This will probably be the most funky 2C-B precursor yet, but it's preparation is remarkably easy (that is if you have Ac2O and red P handy). Maybe it could serve to make an interesting (legal) pro-drug.
The preparation of 5-MeO-salicylaldehyde by the Reimer-Tiemann rxn of p-MeO-phenol has been covered before. The method submitted by Karel gives 75% yield.
From Biochem.Prep. vol. III, p 79-83 (1953) :
Condensation of 5-methoxysalicylaldehyde with hippuric acid.
The product of this condensation, described below, is a mixture of 2-phenyl-4(2'-acetoxy-5'-methoxybenzal)-5-oxazolone (II) and 2-keto-3-benzamido-6-methoxycoumarin (III).

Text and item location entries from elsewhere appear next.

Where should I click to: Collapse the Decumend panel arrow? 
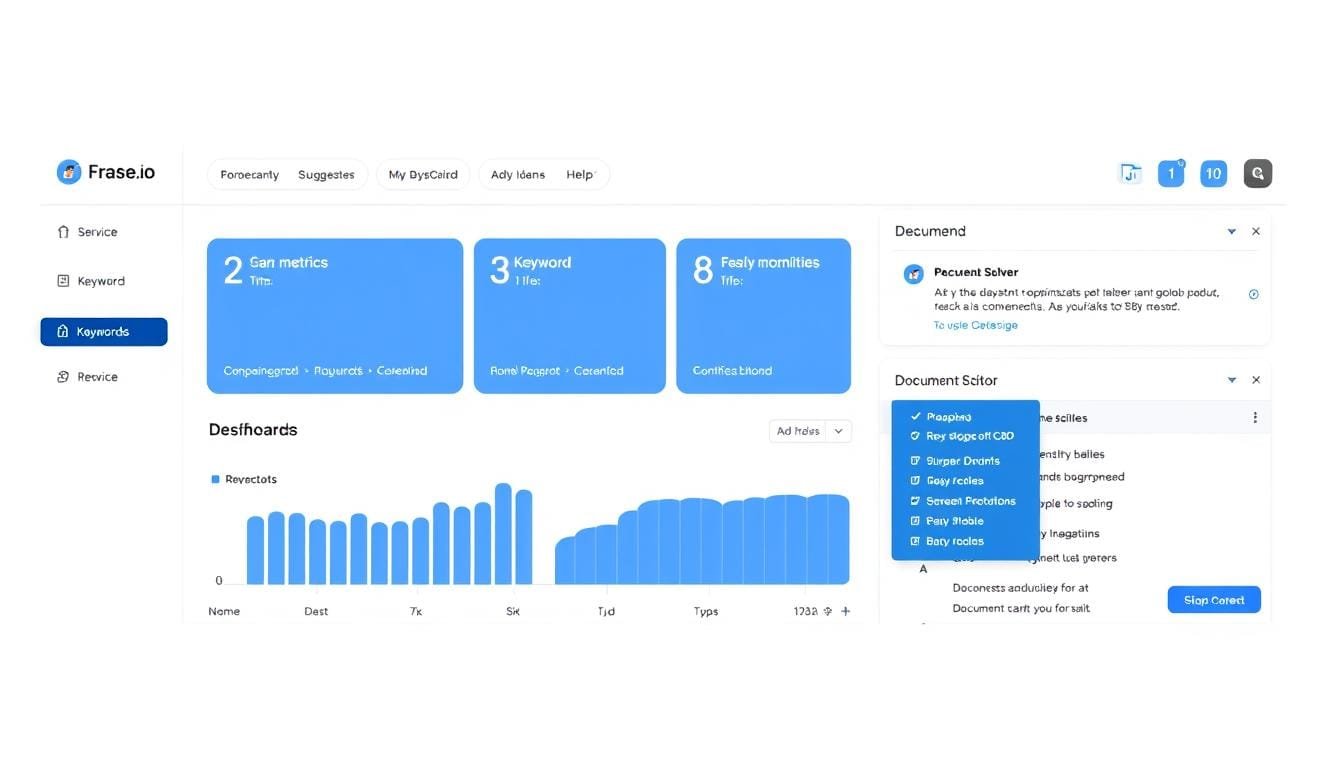pyautogui.click(x=1232, y=232)
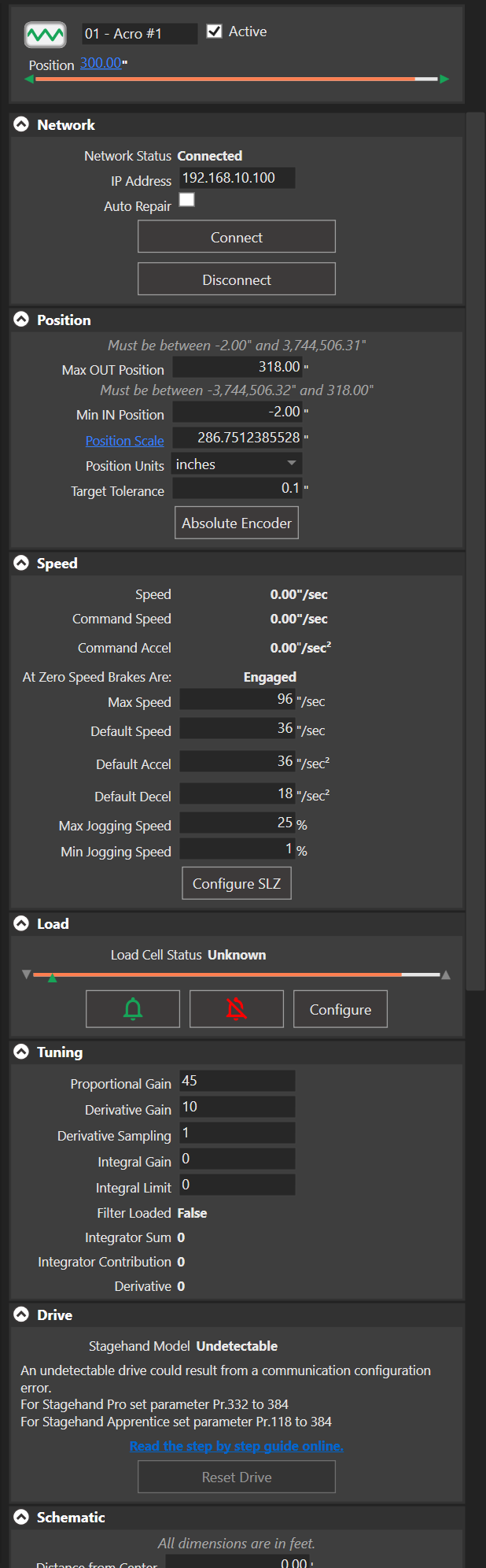
Task: Collapse the Speed section
Action: 21,563
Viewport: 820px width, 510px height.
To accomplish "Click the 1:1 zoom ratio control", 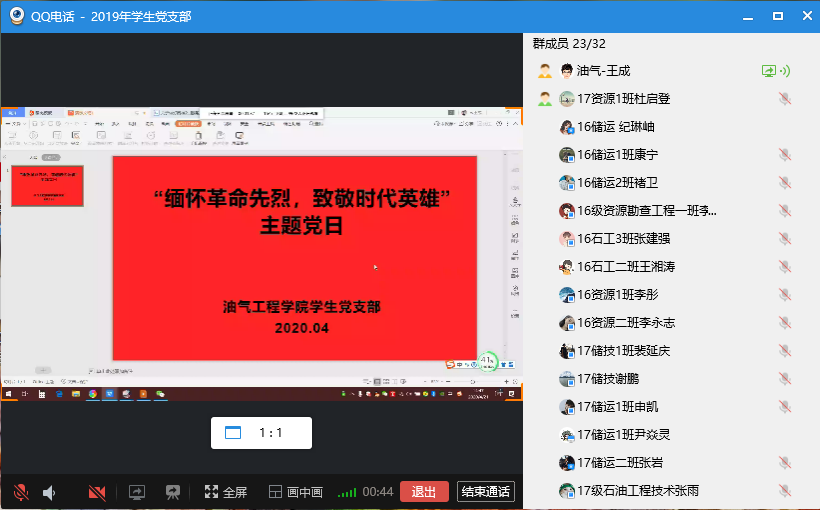I will 261,433.
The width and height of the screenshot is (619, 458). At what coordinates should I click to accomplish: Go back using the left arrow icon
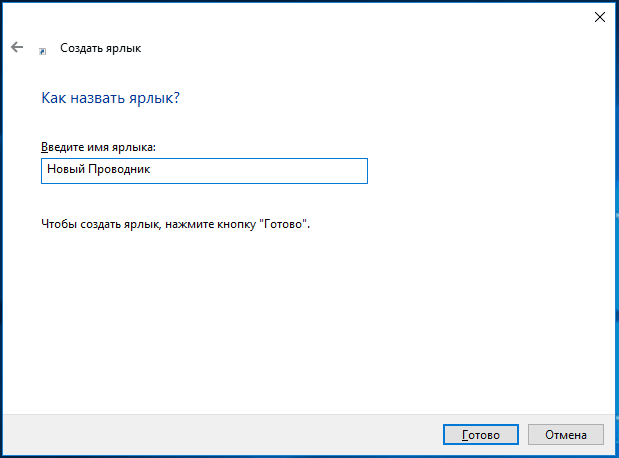(x=17, y=47)
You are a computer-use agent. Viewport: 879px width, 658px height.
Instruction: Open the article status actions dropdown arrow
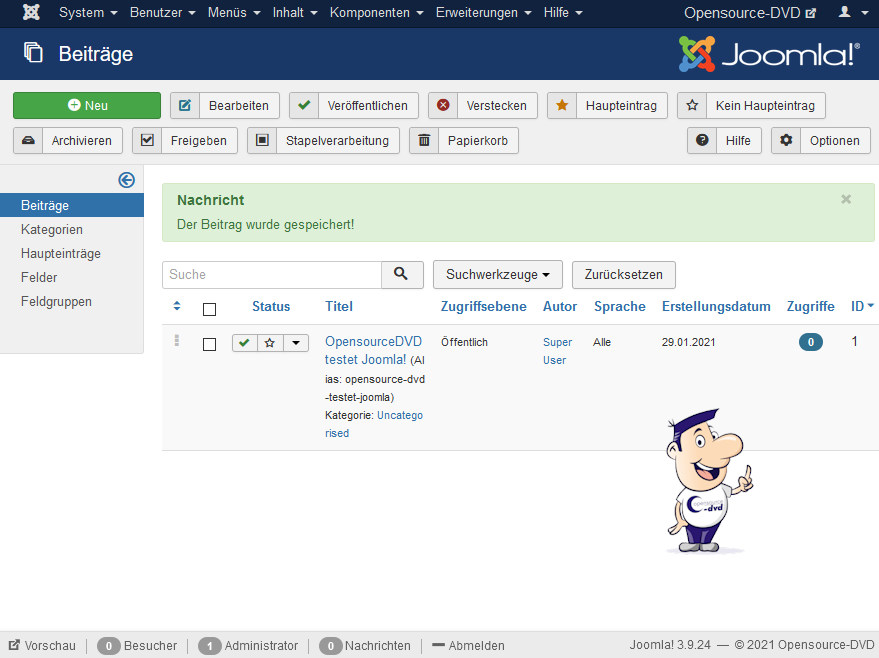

In a 1L roundbottomed flask fitted with a ground-glass condensor, protected from moisture with a CaCl2 tube, there are placed 31 gr. (0.204 mol) of distilled 5-methoxysalicylaldehyde, 40 gr. (0.22 mol) of hippuric acid, 16.5 gr. (0.2 mol) of finely powdered sodium acetate, and 85 ml. of acetic anhydride. The mixture is heated on the steam bath for 45 minutes. All reactants dissolve during the first ten minutes of heating to give a clear, deep-yellow solution. The reaction mixture is allowed to stand overnight at room temperature. The yellow solid which has separated is broken up with a glass rod, and 300 ml of water is slowly added. The slow hydrolysis of the acetic anhydride is allowed to proceed at room temperature for at least 6 hours, and preferably overnight, with occasional trituration of the solid with a glass rod flattened at the end. The product is filtered on a 9 cm. Büchner funnel and washed on the funnel with 100 ml. of water. The still moist, sticky product is transferred to a beaker and thoroughly triturated with 75 ml. of ice-cold ethanol. It is filtered and washed on the filter with two 50 ml. portions of ether. After being dried in air, the light-yellow crystalline powder weighs 31.6-34.5 gr.
Nitrogen analysis (found: N, 4.34-4.51%) indicates that the product is a mixture of about equal parts of the azlactone (II, C19H15O5N requires: N, 4.15%) and the coumarin compound (III, C17H13O4N requires: N,4.75%). It is suitable as isolated for the preparation of the amino acid.
beta-2,5-dihydroxyphenyl-DL-alanine
In a 1L two-necked roundbottomed flask, fitted with a condenser and mercury seal stirrer, there are placed 40 gr. of the azlactone-coumarin mixture, 15 gr. of red phosphorous, 160 ml. of glacial acetic acid, and 125 ml. of hydriodic acid (sp. gr. 1.7). The reaction mixture is refluxed with stirring for 2 hours. The red phosphorous is filtered from the hot solution and washed with two 25 ml. portions of hot glacial acetic acid. The filtrate and washings are concentrated to dryness under reduced pressure (water pump) at 50-55°C in an atmosphere of nitrogen. Water (100 ml) is added to the residue, and the concentration to dryness is repeated. The dry residue is dissolved as completely as possible in 200 ml. of water and 200 ml. of ether. A small amount of material insoluble in either phase is removed by filtration. The aqueous phase is separated and extracted 3x with 100 ml. portions of ether to complete the removal of benzoic acid. The aqueous solution of the hydriodide of the amino acid is concentrated almost to dryness as above. The hydriodide is dissolved in approx. 200 ml. of hot water, and the hot solution is adjusted to pH 4-5 by the cautious addition of conc. NH4OH (about 40-50 ml are usually required). On cooling and standing in the cold for 2 or 3 days, 17.3-18.3 gr. of crude beta-2,5-dihydroxyphenyl-DL-alanine separate and are collected and washed with about 50 ml. of cold water
The amino acid is dissolved in boiling water containing a trace of NaHSO3, boiled briefly wih 1-2 gr. of activated carbon, and filtered. From the water-clear filtrate thereseparate on cooling 13.3-14.2 gr. of the pure amino acid hydrate. An additional 2-3 gr. is obtained when the filtrate from the first crop is concentrated to small volume in vacuum and allowed to stand in the cold.
The product gives correct analyses for nitrogen by the Kjeldahl procedure. The m.p. (245-250°C) is too variable to serve as a criterion for purity. The triacetyl derivative has an m.p. of 157-158°C
It gives the xanthoproteic and ninhydrin reactions, reduces AgNO3 slosly at pH 4-5 and instantaneously at alkaline reaction, and reduces phosphomolybdic acid in acid solution. In alkaline solution, the amino acid is unstable, the solution rapidly becoming black.